Norm Coleman’s attorneys vowed to go to court to make up the ground the incumbent Republican lost today after more than 900 absentee ballots that had been mistakenly rejected were tallied, increasing Democratic challenger Al Franken’s lead for Coleman’s U.S. Senate seat to 225. “We’ll take whatever legal action … to remedy this artificial lead,” said Coleman recount attorney Fritz Knaak.

“I’ve had better days,” Knaak conceded. “The numbers are what they are.” But he repeated that the “process was broken” and predicted that “the election will still be called in Coleman’s favor.”

That will happen, Coleman attorney Tony Trimble said, when hundreds of absentee ballots that the campaign still wants reviewed are opened and counted. “We’re still trying to ferret out for counting these 600 ballots,” he said, adding that fixing more than 100 allegedly double-counted ballots in Minneapolis would help Coleman as well.

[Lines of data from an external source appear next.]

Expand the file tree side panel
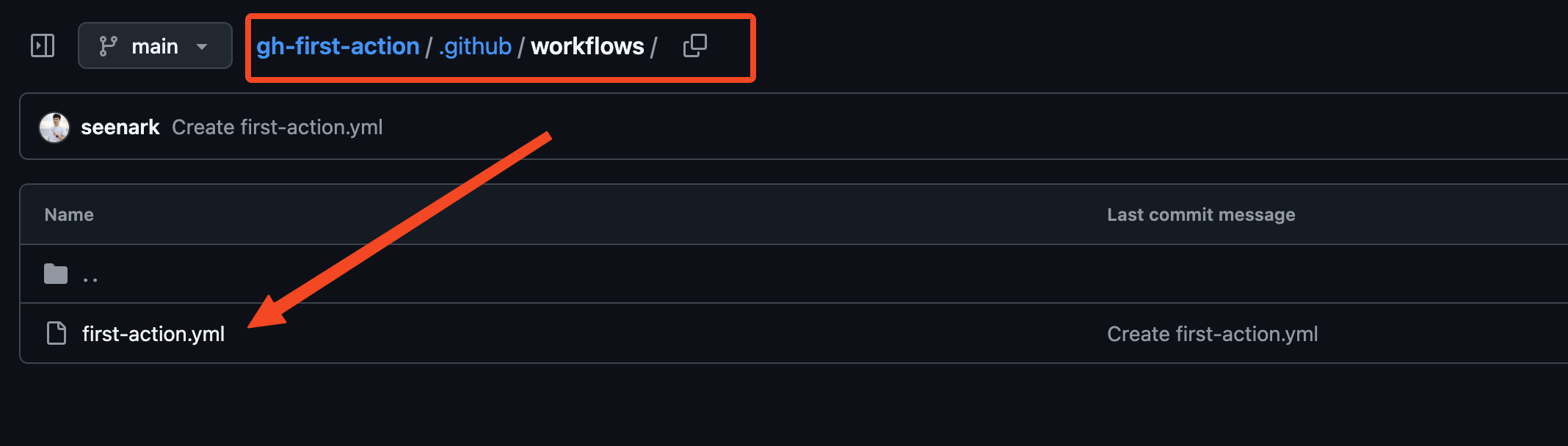The width and height of the screenshot is (1568, 446). [x=43, y=45]
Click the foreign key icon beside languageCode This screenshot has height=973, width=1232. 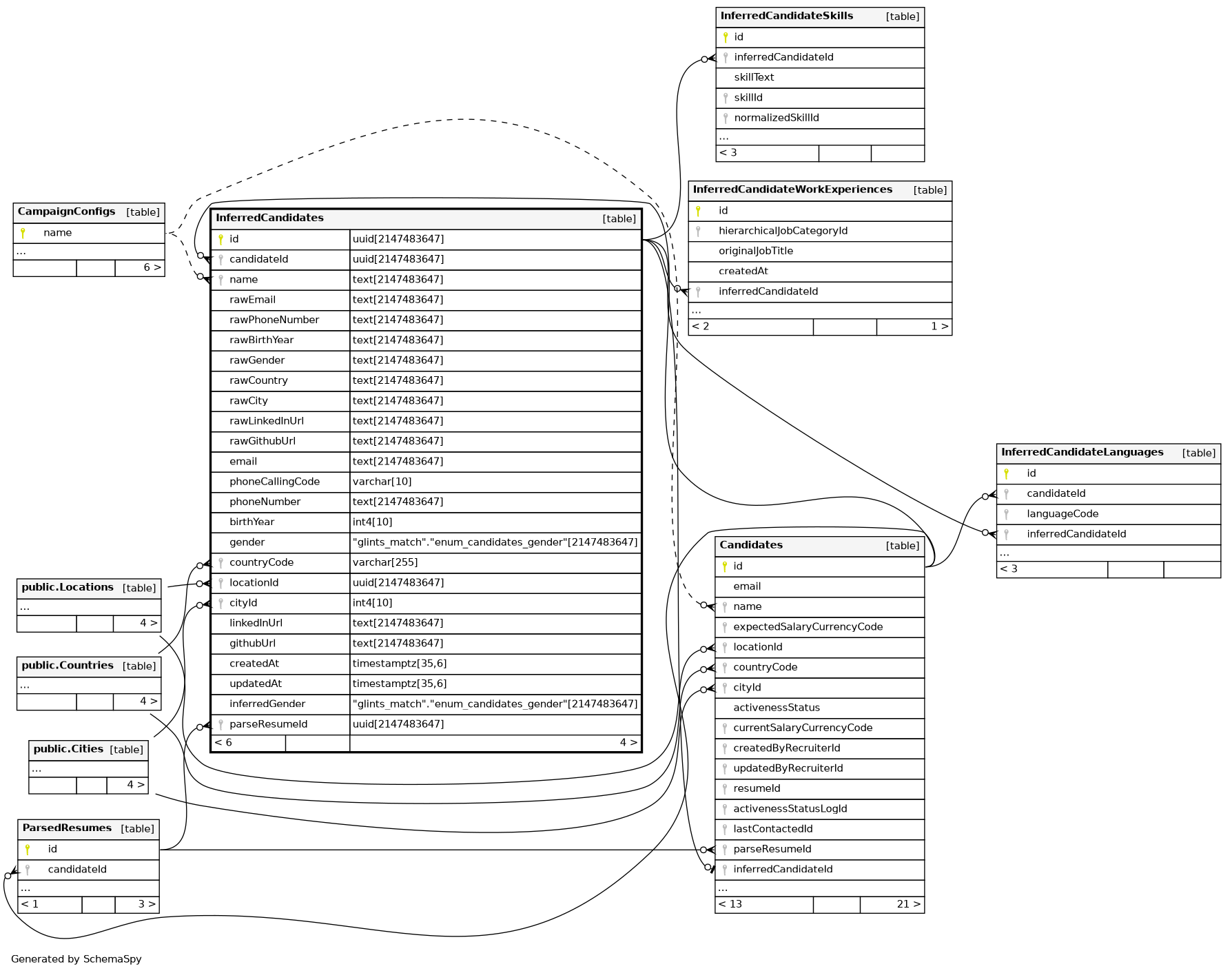click(1006, 515)
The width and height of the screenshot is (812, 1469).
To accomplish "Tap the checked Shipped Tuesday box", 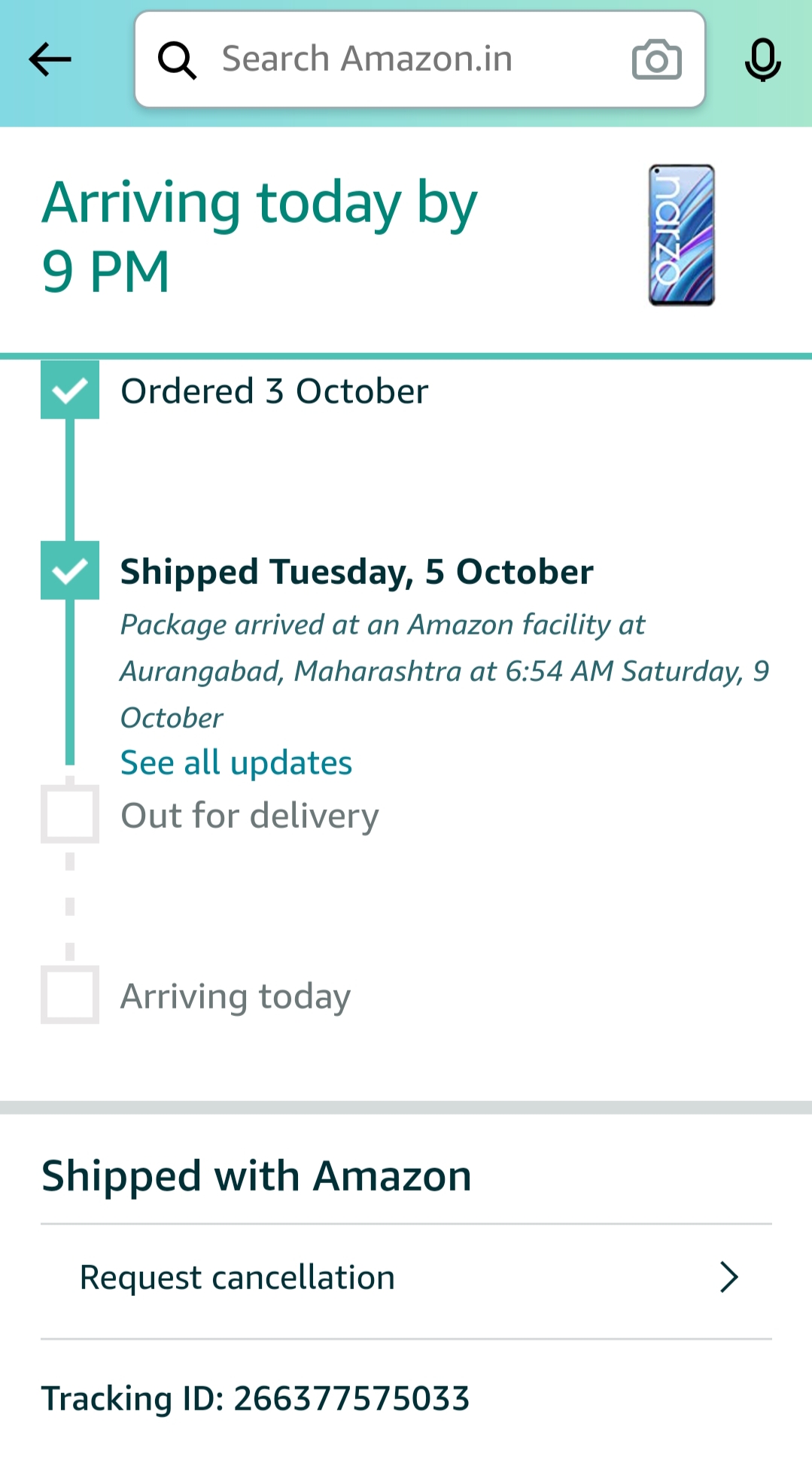I will 70,570.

Secretary of State Mark Ritchie said he expected that the State Canvassing Board would declare a result of the election on Monday — a result that seems all but certain to favor Franken.

“I’m also not happy that the two campaigns had the right to veto” once-rejected absentee ballots that local officials, on review, determined should be counted — referring to a controversial Dec. 18 state Supreme Court ruling that only absentee ballots that election officials and campaign representatives could agree upon should be counted.